Aim of the exercise:
Count the lines below that carry the word "bubble". Answer with that number alone.

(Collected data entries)
* * * * *
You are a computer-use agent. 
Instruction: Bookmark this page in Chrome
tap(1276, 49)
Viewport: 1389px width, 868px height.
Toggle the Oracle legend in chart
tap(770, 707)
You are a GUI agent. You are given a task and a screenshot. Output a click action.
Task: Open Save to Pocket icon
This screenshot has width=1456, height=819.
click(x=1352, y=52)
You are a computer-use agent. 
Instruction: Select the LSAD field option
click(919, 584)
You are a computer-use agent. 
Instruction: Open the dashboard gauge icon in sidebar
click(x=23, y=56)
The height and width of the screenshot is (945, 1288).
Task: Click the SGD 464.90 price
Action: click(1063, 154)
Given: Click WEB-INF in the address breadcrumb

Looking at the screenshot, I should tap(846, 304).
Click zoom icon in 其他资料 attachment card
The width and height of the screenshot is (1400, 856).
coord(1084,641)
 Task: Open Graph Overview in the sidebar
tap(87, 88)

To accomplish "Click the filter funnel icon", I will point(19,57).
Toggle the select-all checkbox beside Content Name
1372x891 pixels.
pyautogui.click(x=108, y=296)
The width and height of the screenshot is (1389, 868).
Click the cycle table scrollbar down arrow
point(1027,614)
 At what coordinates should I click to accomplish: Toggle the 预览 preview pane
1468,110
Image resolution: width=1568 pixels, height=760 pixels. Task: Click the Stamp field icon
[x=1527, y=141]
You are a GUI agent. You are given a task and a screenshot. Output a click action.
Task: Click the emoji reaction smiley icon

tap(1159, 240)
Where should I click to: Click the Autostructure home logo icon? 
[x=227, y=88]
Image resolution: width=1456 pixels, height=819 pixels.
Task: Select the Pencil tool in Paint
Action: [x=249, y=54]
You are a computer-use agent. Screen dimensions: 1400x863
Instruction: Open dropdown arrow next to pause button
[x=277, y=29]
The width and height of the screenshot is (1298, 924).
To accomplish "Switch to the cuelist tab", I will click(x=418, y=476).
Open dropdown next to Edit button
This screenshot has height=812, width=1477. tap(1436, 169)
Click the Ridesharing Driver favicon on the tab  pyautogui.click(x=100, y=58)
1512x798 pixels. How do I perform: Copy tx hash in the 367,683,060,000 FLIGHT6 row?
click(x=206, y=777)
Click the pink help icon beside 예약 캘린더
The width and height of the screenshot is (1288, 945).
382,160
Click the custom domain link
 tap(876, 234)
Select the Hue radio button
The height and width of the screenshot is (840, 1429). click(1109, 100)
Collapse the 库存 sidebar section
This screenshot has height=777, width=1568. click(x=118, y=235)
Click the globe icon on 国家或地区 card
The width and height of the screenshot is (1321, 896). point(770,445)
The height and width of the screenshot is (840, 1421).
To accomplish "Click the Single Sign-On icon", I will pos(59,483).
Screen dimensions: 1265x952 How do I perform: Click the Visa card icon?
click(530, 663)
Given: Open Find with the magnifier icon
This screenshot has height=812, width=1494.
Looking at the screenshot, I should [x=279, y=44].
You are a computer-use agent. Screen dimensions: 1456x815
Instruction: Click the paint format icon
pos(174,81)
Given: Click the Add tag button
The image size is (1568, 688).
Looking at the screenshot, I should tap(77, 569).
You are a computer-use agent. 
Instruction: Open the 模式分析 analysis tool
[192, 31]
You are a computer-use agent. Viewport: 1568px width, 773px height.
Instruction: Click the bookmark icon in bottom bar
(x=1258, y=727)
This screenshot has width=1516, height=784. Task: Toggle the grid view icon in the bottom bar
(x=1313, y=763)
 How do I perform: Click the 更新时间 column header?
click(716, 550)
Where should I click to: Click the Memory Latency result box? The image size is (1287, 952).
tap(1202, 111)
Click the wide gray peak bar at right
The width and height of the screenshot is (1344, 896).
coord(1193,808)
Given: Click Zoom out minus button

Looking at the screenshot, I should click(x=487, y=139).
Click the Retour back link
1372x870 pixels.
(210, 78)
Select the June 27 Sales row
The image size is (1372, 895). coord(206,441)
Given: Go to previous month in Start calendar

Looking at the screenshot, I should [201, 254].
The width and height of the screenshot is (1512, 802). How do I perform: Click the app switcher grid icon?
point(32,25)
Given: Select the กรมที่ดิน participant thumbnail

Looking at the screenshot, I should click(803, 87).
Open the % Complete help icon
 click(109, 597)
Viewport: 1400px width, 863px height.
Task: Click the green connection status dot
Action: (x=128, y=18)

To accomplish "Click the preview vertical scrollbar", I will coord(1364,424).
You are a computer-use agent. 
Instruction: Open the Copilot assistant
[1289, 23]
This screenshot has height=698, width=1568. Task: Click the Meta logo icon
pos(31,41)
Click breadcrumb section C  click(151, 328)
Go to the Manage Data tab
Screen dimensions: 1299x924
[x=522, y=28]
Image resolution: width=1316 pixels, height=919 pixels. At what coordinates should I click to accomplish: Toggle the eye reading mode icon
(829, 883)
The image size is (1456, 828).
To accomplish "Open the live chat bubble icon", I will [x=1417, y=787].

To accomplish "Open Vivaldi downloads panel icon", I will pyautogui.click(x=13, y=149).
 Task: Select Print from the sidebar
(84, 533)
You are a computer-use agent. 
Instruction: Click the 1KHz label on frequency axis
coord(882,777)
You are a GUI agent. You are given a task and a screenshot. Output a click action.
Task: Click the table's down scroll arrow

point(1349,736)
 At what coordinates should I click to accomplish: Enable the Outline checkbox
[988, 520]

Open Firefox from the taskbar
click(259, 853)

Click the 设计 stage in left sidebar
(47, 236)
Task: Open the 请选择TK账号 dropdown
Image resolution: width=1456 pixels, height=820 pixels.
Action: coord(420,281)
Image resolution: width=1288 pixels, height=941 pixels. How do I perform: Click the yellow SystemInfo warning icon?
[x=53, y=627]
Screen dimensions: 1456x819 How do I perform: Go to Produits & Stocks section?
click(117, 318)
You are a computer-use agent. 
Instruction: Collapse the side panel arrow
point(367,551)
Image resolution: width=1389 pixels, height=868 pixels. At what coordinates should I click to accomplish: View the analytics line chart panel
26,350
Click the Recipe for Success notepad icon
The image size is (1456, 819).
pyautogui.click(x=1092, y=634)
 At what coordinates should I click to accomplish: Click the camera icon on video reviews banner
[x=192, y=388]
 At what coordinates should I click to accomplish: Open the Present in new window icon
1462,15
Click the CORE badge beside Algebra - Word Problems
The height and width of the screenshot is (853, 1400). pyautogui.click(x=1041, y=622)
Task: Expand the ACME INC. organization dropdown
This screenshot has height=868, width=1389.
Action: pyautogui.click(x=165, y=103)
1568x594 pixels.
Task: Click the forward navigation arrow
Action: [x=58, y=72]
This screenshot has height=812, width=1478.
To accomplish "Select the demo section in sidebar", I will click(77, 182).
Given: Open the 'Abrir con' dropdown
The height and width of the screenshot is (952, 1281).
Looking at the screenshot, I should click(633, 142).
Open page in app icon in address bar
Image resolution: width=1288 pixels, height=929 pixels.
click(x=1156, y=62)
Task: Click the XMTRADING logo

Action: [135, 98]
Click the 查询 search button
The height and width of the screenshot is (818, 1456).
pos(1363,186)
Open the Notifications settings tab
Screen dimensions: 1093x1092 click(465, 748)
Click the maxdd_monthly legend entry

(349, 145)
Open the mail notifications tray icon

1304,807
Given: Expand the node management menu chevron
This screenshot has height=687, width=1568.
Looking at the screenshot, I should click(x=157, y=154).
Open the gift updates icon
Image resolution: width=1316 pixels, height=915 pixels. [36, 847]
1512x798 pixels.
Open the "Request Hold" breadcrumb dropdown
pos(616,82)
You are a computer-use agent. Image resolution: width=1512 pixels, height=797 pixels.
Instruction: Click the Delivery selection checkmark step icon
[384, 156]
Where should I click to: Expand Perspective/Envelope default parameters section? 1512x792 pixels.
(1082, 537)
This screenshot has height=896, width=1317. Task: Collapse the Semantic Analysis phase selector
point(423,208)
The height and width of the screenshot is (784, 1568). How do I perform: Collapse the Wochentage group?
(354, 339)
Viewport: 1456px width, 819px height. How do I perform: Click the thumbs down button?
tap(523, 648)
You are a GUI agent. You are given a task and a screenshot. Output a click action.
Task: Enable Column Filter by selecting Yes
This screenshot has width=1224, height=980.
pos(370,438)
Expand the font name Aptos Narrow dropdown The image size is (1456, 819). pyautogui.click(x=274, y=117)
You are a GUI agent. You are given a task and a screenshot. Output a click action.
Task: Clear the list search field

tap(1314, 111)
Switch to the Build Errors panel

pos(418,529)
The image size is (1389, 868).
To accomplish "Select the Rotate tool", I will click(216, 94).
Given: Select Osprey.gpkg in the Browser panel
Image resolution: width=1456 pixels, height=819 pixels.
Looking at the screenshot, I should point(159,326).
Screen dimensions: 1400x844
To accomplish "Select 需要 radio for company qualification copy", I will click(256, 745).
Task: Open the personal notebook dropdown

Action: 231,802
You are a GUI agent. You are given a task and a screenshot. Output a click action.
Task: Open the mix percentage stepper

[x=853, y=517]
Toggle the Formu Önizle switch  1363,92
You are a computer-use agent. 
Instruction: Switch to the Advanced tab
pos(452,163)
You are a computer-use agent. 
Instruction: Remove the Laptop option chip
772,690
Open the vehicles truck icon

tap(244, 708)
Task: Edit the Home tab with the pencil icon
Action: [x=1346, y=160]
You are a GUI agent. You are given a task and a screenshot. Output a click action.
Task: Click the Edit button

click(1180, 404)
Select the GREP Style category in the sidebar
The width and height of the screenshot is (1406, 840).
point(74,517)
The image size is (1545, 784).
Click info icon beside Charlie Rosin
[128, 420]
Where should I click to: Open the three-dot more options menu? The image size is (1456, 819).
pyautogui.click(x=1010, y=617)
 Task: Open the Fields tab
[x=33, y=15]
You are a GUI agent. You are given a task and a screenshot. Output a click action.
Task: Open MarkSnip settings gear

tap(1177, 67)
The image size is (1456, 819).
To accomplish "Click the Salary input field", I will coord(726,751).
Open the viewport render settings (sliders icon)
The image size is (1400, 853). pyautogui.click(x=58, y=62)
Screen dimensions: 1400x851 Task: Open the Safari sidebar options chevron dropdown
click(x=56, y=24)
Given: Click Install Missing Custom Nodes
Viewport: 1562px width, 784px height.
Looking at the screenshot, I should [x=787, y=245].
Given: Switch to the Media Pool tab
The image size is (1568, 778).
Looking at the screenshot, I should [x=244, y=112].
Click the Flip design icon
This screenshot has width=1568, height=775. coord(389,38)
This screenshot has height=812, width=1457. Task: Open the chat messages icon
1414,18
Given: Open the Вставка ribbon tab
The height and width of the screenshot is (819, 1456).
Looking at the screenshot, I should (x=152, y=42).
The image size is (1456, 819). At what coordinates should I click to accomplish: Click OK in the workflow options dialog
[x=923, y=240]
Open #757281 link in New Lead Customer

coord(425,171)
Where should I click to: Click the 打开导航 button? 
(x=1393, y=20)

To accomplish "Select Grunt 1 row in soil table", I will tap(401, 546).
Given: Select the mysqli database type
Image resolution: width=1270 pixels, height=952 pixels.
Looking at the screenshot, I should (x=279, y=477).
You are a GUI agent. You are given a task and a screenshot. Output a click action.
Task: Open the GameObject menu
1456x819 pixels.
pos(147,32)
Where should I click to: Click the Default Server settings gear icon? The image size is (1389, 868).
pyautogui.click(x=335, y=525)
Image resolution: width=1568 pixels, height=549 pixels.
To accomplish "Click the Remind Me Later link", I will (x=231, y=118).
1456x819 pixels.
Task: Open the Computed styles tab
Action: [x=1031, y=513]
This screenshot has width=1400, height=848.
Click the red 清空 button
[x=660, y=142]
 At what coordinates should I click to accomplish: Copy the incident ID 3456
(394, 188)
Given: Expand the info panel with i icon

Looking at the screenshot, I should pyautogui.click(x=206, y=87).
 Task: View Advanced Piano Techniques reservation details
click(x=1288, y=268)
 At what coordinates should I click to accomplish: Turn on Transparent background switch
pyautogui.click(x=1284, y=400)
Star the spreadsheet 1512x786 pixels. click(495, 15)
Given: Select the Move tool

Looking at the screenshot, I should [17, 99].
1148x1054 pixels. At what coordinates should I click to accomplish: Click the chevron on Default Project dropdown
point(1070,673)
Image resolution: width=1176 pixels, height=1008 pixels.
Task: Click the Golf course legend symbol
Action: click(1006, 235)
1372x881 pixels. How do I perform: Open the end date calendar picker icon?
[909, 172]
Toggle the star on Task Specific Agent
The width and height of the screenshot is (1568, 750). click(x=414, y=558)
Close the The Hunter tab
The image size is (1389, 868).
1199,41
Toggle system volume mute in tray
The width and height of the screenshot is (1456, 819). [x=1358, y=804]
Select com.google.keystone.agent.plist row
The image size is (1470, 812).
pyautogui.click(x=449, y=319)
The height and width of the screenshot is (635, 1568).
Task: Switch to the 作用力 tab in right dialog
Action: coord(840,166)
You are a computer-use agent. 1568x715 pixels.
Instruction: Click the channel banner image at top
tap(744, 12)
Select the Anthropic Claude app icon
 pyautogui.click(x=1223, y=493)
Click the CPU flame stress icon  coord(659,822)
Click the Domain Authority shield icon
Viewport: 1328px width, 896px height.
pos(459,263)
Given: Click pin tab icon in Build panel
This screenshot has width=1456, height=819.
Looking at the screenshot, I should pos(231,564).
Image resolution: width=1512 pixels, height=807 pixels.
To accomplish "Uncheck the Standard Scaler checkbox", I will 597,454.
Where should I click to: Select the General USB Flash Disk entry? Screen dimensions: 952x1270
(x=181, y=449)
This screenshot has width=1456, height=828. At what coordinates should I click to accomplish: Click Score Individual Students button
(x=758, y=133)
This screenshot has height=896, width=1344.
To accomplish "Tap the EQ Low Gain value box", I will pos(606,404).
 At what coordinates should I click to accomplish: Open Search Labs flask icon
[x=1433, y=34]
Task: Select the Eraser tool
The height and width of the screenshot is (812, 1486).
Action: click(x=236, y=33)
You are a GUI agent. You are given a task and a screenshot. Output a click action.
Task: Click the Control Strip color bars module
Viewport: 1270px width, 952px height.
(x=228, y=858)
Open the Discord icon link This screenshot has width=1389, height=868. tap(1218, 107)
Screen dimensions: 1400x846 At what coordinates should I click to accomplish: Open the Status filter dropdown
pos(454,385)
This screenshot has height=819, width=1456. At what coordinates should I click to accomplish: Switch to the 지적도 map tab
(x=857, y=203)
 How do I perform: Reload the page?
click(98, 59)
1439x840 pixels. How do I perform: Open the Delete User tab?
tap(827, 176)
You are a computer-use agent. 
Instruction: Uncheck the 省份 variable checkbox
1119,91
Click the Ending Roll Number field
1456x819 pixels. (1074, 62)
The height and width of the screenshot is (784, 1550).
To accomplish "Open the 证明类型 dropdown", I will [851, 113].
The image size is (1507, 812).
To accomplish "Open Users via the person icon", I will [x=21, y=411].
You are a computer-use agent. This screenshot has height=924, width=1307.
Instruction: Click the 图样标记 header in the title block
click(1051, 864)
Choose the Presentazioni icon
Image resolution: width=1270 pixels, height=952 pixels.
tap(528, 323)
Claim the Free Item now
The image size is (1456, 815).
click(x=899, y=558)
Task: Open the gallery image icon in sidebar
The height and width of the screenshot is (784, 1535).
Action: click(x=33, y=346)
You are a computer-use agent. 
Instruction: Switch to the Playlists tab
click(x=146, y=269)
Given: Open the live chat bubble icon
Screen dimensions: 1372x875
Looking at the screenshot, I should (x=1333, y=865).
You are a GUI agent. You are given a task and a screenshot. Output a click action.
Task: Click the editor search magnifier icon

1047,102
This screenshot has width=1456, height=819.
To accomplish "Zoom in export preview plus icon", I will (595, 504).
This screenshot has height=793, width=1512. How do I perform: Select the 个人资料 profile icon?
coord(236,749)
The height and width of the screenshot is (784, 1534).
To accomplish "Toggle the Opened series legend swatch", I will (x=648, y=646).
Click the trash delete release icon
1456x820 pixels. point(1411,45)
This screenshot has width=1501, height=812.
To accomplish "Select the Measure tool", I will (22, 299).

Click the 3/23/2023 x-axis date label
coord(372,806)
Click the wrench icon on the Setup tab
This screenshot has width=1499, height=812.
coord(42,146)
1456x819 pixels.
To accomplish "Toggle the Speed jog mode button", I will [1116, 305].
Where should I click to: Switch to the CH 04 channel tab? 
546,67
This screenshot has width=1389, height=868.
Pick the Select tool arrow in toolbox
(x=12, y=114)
* * * * *
Solution:
2